Amnesty International Report 2015/16 - The State of the World's Human Rights - Timor-Leste

 

Die Verantwortlichen für die schweren Menschenrechtsverletzungen während der indonesischen Besatzung von 1975 bis 1999 genossen weiterhin Straffreiheit. Angehörigen der Sicherheitskräfte wurden willkürliche Festnahmen und unnötige oder exzessive Gewaltanwendung bei ihren Operationen im Distrikt Baucau zur Last gelegt. Familiäre Gewalt war weiterhin an der Tagesordnung.

Hintergrund

Im Februar 2015 wurde Rui Maria de Araújo, ein führendes Mitglied der Revolutionären Front für die Unabhängigkeit von Timor-Leste (Frente Revolucionária do Timor-Leste Independent), als Ministerpräsident vereidigt. Der neuen Regierungskoalition gehörten die meisten Parteien des Landes an, darunter auch der Nationale Kongress für den Timoresischen Wiederaufbau (Conselho Nacional de Reconstrução de Timor) unter "Xanana" Gusmão. Im September 2015 wurde Timor-Leste vom UN-Ausschuss für die Rechte des Kindes überprüft.

Straflosigkeit

Bei der Aufarbeitung der Verbrechen gegen die Menschlichkeit und anderer Menschenrechtsverletzungen der indonesischen Sicherheitskräfte und ihrer Hilfstruppen zwischen 1975 und 1999 gab es kaum Fortschritte. Viele mutmaßliche Täter befanden sich nach wie vor in Indonesien auf freiem Fuß.

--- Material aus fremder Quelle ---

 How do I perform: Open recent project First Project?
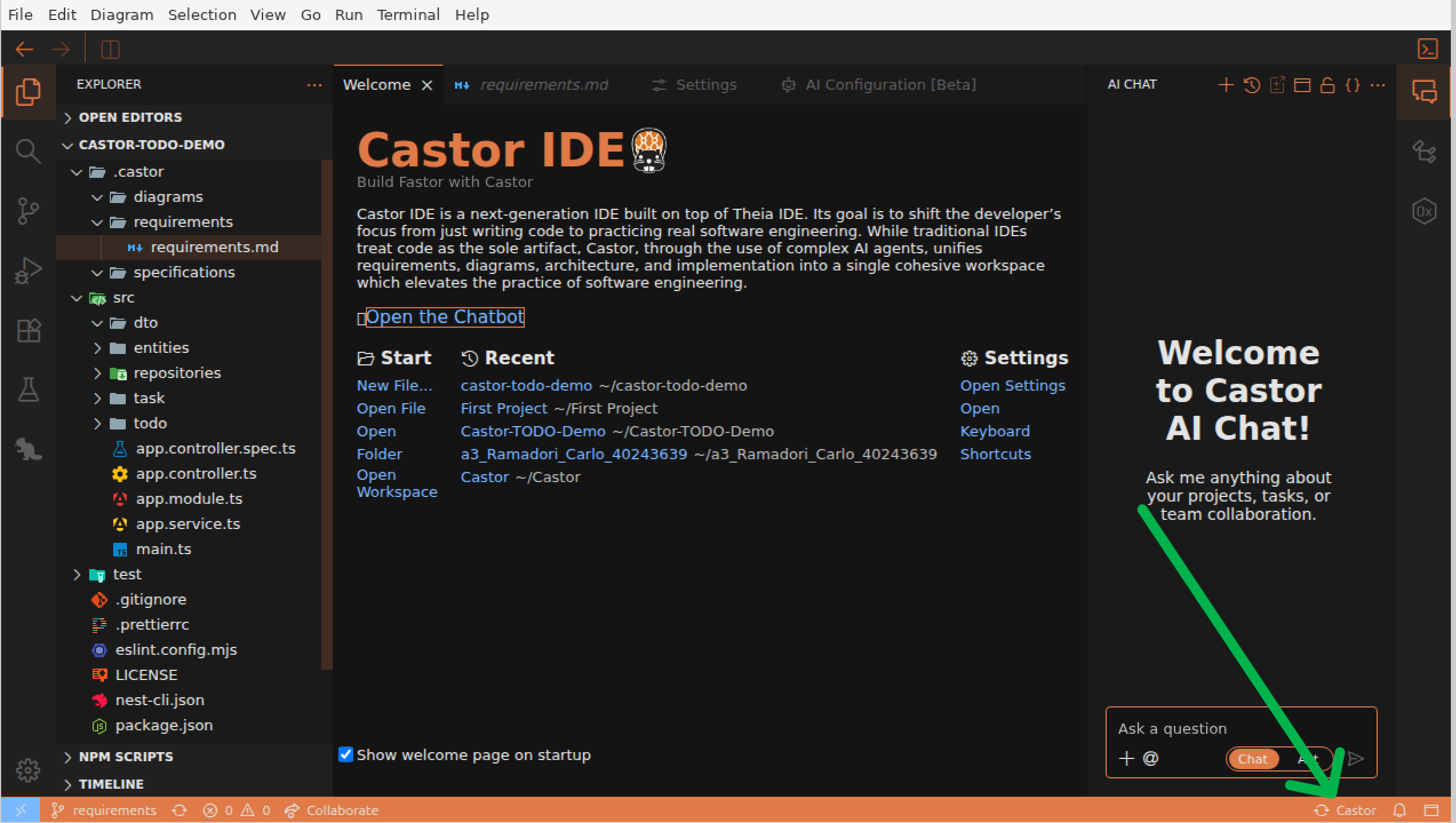[504, 408]
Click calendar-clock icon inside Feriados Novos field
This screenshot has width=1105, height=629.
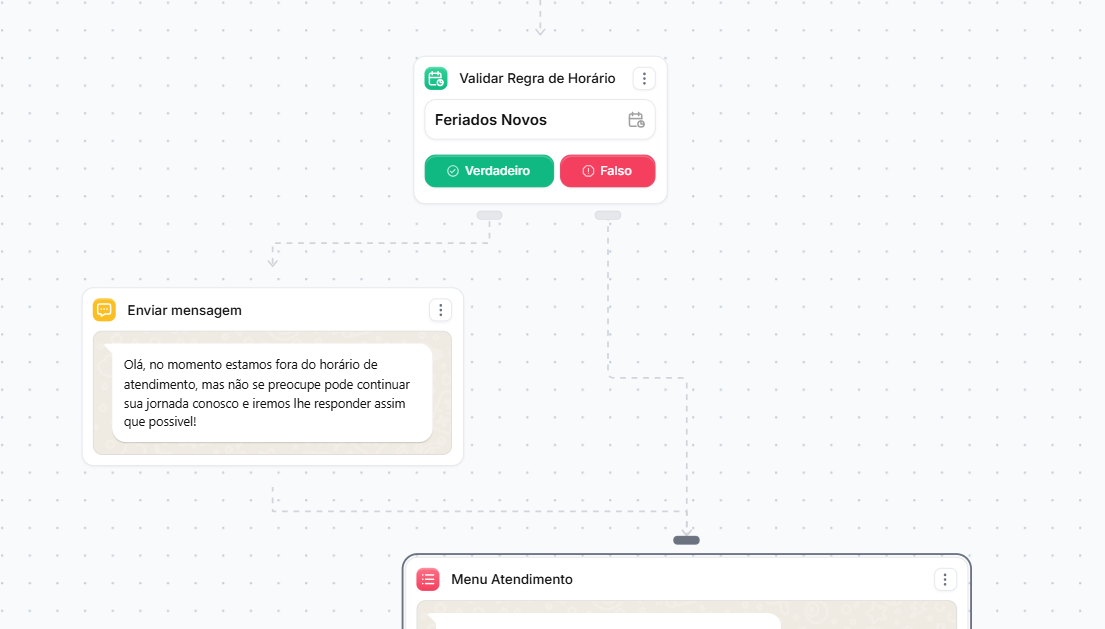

Es existierten keine Berichte über Fortschritte bei der Umsetzung der Empfehlungen zur Beseitigung der Straflosigkeit der Kommission für Wahrheit und Versöhnung (Comissão de Acolhimento, Verdade e Reconciliacão em Timor-Leste - CAVR) und der von Indonesien und Timor-Leste gemeinsam eingerichteten bilateralen Kommission für Wahrheit und Freundschaft (Comissão de Verdade e Amizade - CVA). Im September 2015 stellte die UN-Arbeitsgruppe zur Frage des Verschwindenlassens von Personen in ihrem Folgebericht mit Bedauern fest, dass die Prüfung eines Gesetzentwurfs zur Einrichtung eines "Instituts des Gedenkens", mit dem die Empfehlungen von CAVR und CVA umgesetzt werden sollten, noch immer nicht stattgefunden hatte.

Justizsystem

Nach wie vor gab es Berichte über Misshandlungen und unnötige und exzessive Gewaltanwendung durch Angehörige der Sicherheitskräfte. Die Mechanismen für die Verfolgung von Verstößen blieben unzureichend.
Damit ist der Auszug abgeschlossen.